Emotional reasons stemming from his laudable actions and leadership during and just after 9/11 notwithstanding, I've always been leery of Giuliani as a Republican Presidential candidate. Want to know why? John Hawkins at Right Wing News gives the reasons and why they matter, including such things as Giuliani's views on gay marriage (which I don't really care about, my libertarian streak showing), abortion issues (which issomewhat important to me) and on the 2nd Amendment and Illegal Immigration (which are of extreme importance to me). Really though, it's not the individual issues that matter, it's how those issues will affect a Giuliani political campaign, and Hawkins' analysis is exactly right when he says:
One of the biggest selling points for Rudy Giuliani is supposed to be that he's "electable" because a lot of independents and Democrats will vote for him. The problem with that sort of thinking is that if he becomes the Republican nominee, the very liberal mainstream media will spend nine months relentlessly savaging him in an effort to help the Democrats. Because of that, Giuliani's sky high polling numbers with non-Republicans are 100% guaranteed to drop significantly before election time rolls around in 2008.

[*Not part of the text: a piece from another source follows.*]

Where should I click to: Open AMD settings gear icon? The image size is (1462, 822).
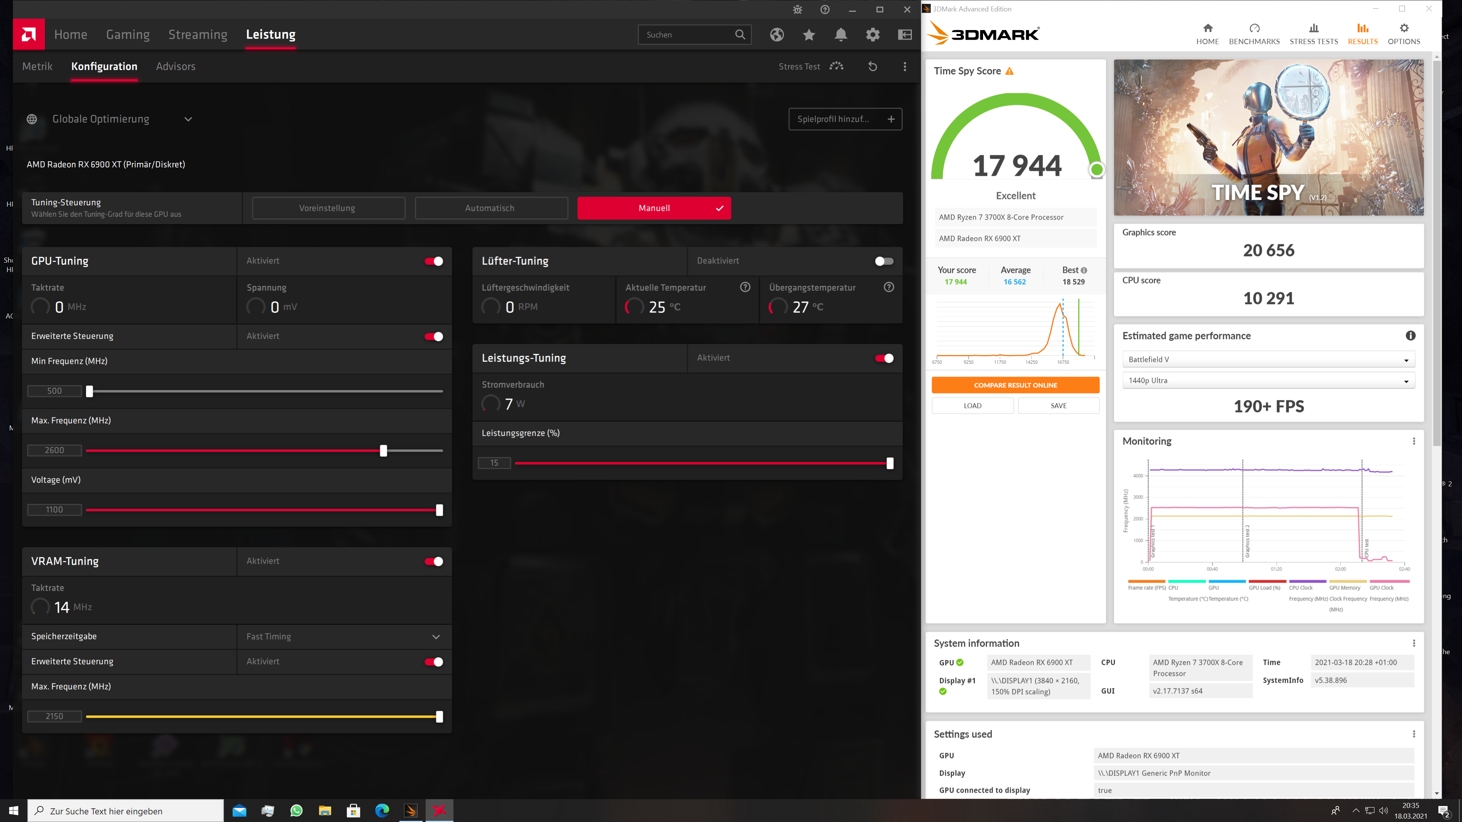872,35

[As] a candidate, he offers almost nothing to social conservatives, without whom a victory for George Bush in 2004 wouldn't have been possible. If the choice in 2008 comes down to a Democrat and a pro-abortion, soft on gay marriage, left-of-center candidate on social issues -- like Rudy -- you can be sure that millions of "moral values voters" will simply stay home and cost the GOP the election. [emphasis mine]
The other issue is in the South. George Bush swept every Southern state in 2000 and 2004, which is quite an impressive feat when you consider that the Democrats had Southerner Al Gore at the top of the ticket in 2000 and John Edwards as the veep in 2004. Unfortunately, a pro-abortion, soft on gay marriage, pro-gun control RINO from New York City just isn't going to be able to repeat that performance. [emphasis mine]
Also, the reason why George Bush's approval numbers have been mired in the high thirties/low forties of late is because he has lost a significant amount of Republican support, primarily because his domestic policies aren't considered conservative enough. Since that's the case, running a candidate who is several steps to Bush's left on domestic policy certainly doesn't seem like a great way to unite the base again. [emphasis mine]
In other words, Giuliani is too left for the GOP base and too right, or maybe not left enough, to please a sufficient amount of Democratic voters to make up for the voter shortfall on the Republican side. His brand of politics might be sufficient to get elected in a large metropolis in a very blue state, but it's very doubtful it will be of any help in convincing enough people to make him President. His politics certainly don't appeal to me, and only make me more worried when I wonder whom exactly the GOP will give the majority of their support. Is the GOP going to bank on moderate and fence-sitting voters in 2008, while alienating much of their conservative base? In my view, if they do so, it will be a rather large gamble, as their base is what got Bush elected in 2004. If the base stays home in 2008 because they don't see a candidate worth voting for at all, where will the GOP be then?